They are the gruesome remnants of our ugliest war: First, in July a wicker basket containing two pounds of charred bones was brought out of the jungles of Laos by Laotian anti-Communist guerrillas. Then two weeks ago three skulls and parts of a fourth followed. The guerrillas believe that those human shards are the remains of as many as eight of the 2,528 Americans still missing from the Indochina war—560 of whom disappeared in Laos. Now a U.S. government laboratory in Hawaii has begun the bitter task of trying to identify them.
That the remains surfaced at all, six years after the United States withdrawal from Vietnam, was remarkable. Their recovery is due in large part to the efforts of Robert Schwab III, the American to whom friendly anti-Communist guerrillas handed over the package of bones in July. A 39-year-old soldier of misfortune who went to Vietnam 17 years ago as an infantryman, Schwab stayed in Southeast Asia because "I couldn't get away from it. That's where the history of the world was at that time, and I had been part of it." In the last three years Schwab has launched five missions into Laos with guerrillas, partly in search of MIAs, partly to attract U.S. attention to the rebels and their struggle against the Communist regime.
Unearthing the remains was a sour victory for Schwab. "I found out that I'm not doing this for any great affection for the families or the men who may be there, although I do feel badly for them, but more and more it is out of pure bitterness at my own government having abandoned them so callously," Schwab says. "I'm very bitter that the government hasn't used the best means available for accounting for the missing Americans—that is, the Laotian resistance." Instead, he says, the United States works only with the Laotian Communist government for "the most flimsy of political reasons"—the fear that contact with Schwab's guerrillas would give the impression that America is again meddling in Southeast Asia.
As Schwab sees it, the Communist government in Vientiane has no interest in aiding the search; he claims that in six years it has turned up the remains of only one missing GI. Schwab believes that his allies in the resistance are the only people willing and able to locate crash sites. If the U.S. government sent in paid Laotian mercenaries, Schwab maintains, they "could be ambushed and killed if they get near the sites. It will be dead men going after dead men." Yet he concedes that the U.S. would have to provide financial support to the guerrillas to insure their aid in looking for MIAs.
"You can't expect the people in the resistance to abandon their own struggle in order to risk their lives looking for bones for a country that let them down—and that's what we did," Schwab says.

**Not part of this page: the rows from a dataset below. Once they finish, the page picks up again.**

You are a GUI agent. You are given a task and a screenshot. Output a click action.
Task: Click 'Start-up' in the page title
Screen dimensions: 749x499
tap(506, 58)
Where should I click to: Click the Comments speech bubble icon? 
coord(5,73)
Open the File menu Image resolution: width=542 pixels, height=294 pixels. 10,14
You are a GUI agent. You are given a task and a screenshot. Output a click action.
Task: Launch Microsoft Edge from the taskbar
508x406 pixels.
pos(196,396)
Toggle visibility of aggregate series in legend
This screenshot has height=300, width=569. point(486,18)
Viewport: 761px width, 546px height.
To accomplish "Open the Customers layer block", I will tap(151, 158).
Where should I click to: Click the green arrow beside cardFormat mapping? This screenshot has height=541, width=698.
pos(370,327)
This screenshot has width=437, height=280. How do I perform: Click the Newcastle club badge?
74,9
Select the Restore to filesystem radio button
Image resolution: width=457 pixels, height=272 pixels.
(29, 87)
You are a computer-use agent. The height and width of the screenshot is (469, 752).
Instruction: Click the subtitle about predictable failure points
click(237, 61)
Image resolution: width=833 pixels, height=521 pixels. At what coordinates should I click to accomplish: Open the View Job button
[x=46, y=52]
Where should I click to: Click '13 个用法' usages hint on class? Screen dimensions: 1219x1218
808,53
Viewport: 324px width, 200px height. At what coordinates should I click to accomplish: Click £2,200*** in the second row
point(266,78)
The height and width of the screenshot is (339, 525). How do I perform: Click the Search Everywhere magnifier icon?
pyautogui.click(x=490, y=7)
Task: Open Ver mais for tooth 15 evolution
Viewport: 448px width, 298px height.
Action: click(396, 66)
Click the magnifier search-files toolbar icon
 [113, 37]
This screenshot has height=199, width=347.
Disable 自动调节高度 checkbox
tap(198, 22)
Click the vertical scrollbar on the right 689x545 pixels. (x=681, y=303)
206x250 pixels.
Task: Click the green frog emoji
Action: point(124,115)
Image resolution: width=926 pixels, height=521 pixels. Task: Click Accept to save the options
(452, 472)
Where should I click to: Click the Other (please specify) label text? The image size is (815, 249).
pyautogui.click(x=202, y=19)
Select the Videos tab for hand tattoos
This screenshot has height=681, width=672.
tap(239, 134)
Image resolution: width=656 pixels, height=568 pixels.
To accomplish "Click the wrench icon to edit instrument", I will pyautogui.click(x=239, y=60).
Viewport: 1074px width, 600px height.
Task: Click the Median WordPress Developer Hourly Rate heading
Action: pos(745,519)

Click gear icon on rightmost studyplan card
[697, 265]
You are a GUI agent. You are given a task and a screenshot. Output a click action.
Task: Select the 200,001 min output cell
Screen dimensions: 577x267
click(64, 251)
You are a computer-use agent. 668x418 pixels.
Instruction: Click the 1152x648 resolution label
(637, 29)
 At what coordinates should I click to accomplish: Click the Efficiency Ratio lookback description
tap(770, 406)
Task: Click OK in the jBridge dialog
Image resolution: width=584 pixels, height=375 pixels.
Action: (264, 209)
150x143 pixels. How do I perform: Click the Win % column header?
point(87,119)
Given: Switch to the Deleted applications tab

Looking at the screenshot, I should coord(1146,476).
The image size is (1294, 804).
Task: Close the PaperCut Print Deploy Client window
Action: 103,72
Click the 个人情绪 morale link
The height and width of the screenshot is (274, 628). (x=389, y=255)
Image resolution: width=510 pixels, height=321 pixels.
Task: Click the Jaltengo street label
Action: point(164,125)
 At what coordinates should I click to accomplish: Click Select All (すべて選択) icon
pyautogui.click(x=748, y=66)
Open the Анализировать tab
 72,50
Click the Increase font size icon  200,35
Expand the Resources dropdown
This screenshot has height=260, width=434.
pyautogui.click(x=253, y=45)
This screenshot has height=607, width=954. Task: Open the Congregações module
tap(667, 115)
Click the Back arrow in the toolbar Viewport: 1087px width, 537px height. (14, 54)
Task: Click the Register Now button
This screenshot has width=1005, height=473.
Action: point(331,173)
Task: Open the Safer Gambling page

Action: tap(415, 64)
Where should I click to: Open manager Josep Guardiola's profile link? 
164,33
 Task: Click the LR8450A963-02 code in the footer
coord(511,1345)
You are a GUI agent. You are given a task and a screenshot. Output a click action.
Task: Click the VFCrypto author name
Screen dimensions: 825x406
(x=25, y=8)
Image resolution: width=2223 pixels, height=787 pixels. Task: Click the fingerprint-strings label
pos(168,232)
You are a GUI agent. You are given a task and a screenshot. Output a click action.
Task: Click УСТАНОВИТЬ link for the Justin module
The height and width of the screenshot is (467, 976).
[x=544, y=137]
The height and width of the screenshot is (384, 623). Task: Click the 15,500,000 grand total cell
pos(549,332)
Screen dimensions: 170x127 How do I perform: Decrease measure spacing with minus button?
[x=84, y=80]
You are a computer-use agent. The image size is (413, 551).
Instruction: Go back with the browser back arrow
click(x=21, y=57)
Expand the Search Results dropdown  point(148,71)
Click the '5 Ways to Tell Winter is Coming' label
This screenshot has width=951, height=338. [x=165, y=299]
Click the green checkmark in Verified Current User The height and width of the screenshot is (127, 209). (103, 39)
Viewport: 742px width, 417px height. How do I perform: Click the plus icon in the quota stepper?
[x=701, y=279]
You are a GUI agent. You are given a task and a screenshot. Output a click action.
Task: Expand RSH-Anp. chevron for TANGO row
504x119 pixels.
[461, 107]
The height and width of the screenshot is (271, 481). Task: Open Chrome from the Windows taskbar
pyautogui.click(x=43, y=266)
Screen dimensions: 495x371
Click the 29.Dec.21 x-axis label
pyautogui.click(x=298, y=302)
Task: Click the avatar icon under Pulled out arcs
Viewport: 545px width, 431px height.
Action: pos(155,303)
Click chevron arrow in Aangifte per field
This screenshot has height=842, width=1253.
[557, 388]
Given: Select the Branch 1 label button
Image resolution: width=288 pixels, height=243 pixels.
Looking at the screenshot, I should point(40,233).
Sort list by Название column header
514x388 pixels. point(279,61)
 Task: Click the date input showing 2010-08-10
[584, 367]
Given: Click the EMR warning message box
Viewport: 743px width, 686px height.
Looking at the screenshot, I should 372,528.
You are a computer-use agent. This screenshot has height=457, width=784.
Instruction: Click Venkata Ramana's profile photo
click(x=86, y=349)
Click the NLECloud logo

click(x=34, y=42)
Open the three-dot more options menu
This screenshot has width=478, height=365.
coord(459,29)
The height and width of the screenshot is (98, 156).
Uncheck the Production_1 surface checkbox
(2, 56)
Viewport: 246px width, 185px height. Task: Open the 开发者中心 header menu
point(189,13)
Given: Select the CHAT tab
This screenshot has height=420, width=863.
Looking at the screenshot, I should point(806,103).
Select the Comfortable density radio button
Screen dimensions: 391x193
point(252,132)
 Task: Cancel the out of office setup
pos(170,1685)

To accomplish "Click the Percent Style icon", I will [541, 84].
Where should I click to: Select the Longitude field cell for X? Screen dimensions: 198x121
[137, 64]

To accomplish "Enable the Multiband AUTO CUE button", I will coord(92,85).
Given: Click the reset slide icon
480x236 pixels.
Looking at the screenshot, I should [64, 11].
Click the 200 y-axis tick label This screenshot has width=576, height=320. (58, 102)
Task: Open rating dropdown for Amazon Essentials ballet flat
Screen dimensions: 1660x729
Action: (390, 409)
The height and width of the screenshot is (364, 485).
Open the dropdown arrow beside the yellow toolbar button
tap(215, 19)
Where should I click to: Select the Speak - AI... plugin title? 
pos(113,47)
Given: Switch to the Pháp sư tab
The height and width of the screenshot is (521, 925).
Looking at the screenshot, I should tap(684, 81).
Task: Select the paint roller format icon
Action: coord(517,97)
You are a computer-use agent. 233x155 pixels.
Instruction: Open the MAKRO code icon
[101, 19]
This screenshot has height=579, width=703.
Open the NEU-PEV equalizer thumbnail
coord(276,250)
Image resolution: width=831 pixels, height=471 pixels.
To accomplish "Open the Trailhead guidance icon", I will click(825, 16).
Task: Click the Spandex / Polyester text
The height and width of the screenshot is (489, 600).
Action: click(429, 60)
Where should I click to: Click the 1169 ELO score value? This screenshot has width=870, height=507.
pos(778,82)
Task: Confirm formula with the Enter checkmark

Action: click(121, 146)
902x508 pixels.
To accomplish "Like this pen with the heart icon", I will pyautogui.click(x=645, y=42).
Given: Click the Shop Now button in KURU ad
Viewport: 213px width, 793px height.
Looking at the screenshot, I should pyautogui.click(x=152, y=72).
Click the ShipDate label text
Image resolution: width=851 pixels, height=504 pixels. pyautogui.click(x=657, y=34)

Schwab's interest in Indochina is intensely personal. After he graduated from Williams College in 1963, he enlisted in the Army and volunteered for Vietnam, where he served in the Mekong Delta and in the highlands, seeing "some combat." Schwab kept returning to Indochina after his 1965 discharge, first as a free-lance correspondent, later as a civilian aide to U.S. military advisers. By 1978 he had migrated to Bangkok, and curiosity led him to join the Laotian rebels on a foray. "The first time I went in," he recalls, "I was only thinking of seeing how the Lao resistance operated and if there was some way I could get them some publicity. When I came out I was contacted by some people interested in MIAs. I was very embarrassed that I hadn't given it a thought." Hearing about his activities, the National League of POW/MIA Families contacted Schwab and offered money to help fund his searches. Director Ann Griffiths says the league gave Schwab about $15,000, but then cut off the funds a year ago. "We're grateful for his efforts," she says, "but he wasn't producing and we couldn't afford to extend ourselves on a bet." Schwab's efforts—and his ideas—are frowned upon by U.S. authorities. "No government likes to have private citizens interfering in its investigations," says the State Department's Barbara Harvey. "He must know that our government can't help him if he gets into trouble."
For the moment Schwab is back in Atlanta, where his divorced parents both live. Schwab can no longer raise the kind of money he needs to continue his activities in Indochina. Now, he says, he wants to find a job—to marry and settle down. Although he picked up a degree in international management on one of his stateside stints in 1967, he's not sure his skills are salable. "The kind of life I've led since I got out of graduate school is not conducive to working for a corporation," he admits. "I'd like to work for Coca-Cola. But what's Coke going to hire me to do? Blow up Pepsi plants?" Not surprisingly, he hopes the job he finds will enable him to live and work in Southeast Asia. But he adds: "This was probably my last trip into Laos...I don't want to ruin my life with bitterness."